→ Excerpted text

Frederick W. Kagan, Nataliya Bugayova, George Barros, Kateryna Stepanenko
Executive Summary
Russian President Vladimir Putin is amassing a military force on and near Ukraine’s borders large enough to conduct a full-scale invasion. Western intelligence agencies have reportedly intercepted Russian military plans to do so by early February. Visible Russian military activities and these plans so clearly support preparations for an invasion that it seems obvious that Putin really might invade if his demands are not met.
Putin is rarely so obvious, however, and a massive Russian invasion of Ukraine would mark a fundamental transformation of the approach he has taken for two decades to advance his interests and respond to threats. We cannot dismiss the possibility that such a transformation has occurred. The United States, NATO, and Ukraine must seriously consider the risk of a Russian invasion of Ukraine and prepare military, diplomatic, and economic measures to deter and respond to that threat.

→ Work to do
1: Say whether each statement agrees with the excerpt on Russia's military buildup near Ukraine, answering yes or no and quoting the deciding words. (a) Western intelligence agencies have reportedly intercepted Russian plans to invade by early February. (b) The excerpt rules out the possibility that Putin's long-standing approach has changed. (c) The excerpt calls on the United States alone to prepare measures against the threat.
2: Reproduce the passage of the excerpt on Russia's military buildup near Ukraine starting at "Putin is rarely" and ending at "to that threat.".

→ Supplied data
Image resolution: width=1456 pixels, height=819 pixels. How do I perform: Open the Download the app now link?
==
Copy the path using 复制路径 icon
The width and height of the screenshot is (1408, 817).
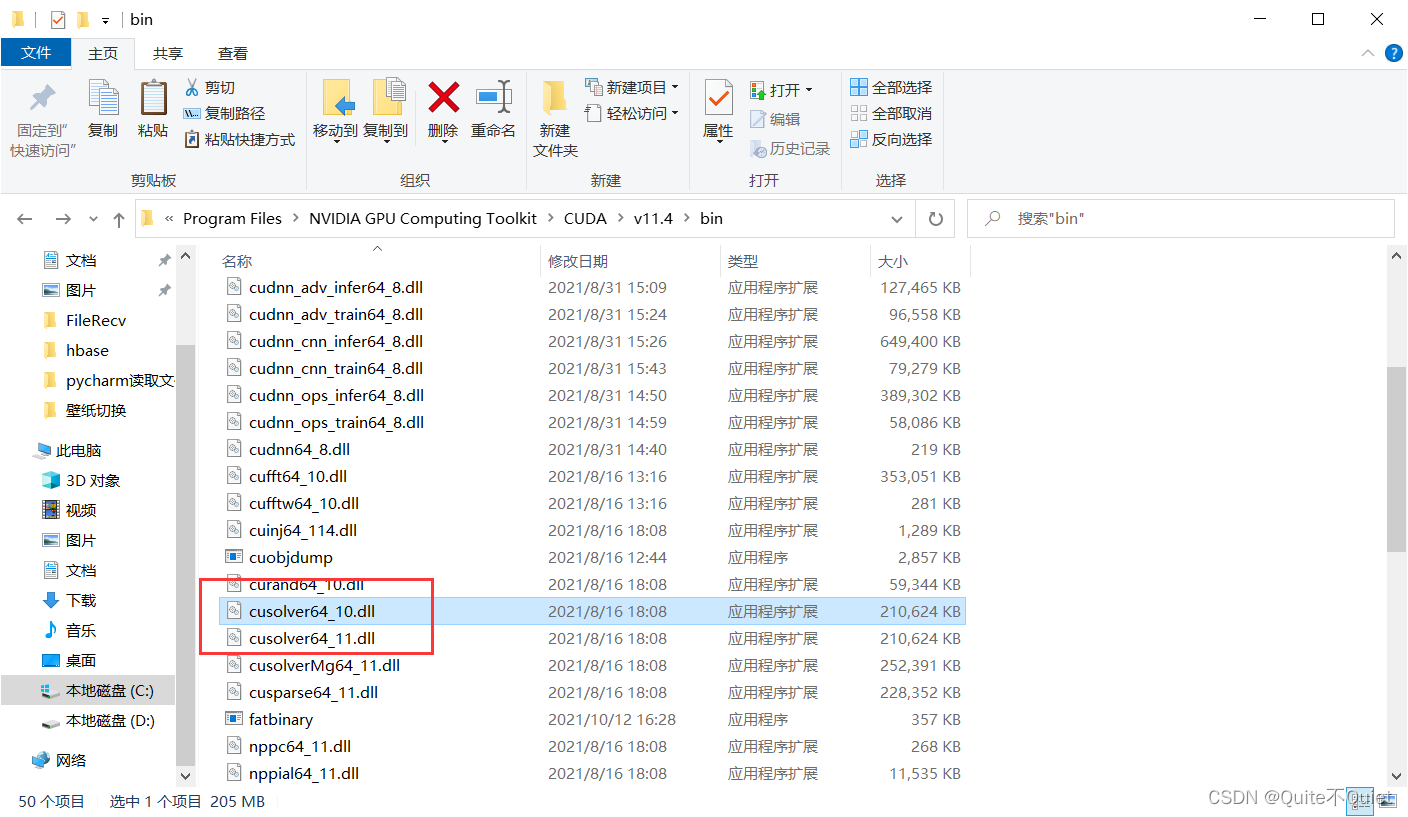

→ Exercise results
1:
(a) Yes: "Western intelligence agencies have reportedly intercepted Russian military plans to do so by early February."
(b) No: "We cannot dismiss the possibility that such a transformation has occurred."
(c) No: "The United States, NATO, and Ukraine must seriously consider the risk of a Russian invasion of Ukraine and prepare military, diplomatic, and economic measures to deter and respond to that threat."

2:
Putin is rarely so obvious, however, and a massive Russian invasion of Ukraine would mark a fundamental transformation of the approach he has taken for two decades to advance his interests and respond to threats. We cannot dismiss the possibility that such a transformation has occurred. The United States, NATO, and Ukraine must seriously consider the risk of a Russian invasion of Ukraine and prepare military, diplomatic, and economic measures to deter and respond to that threat.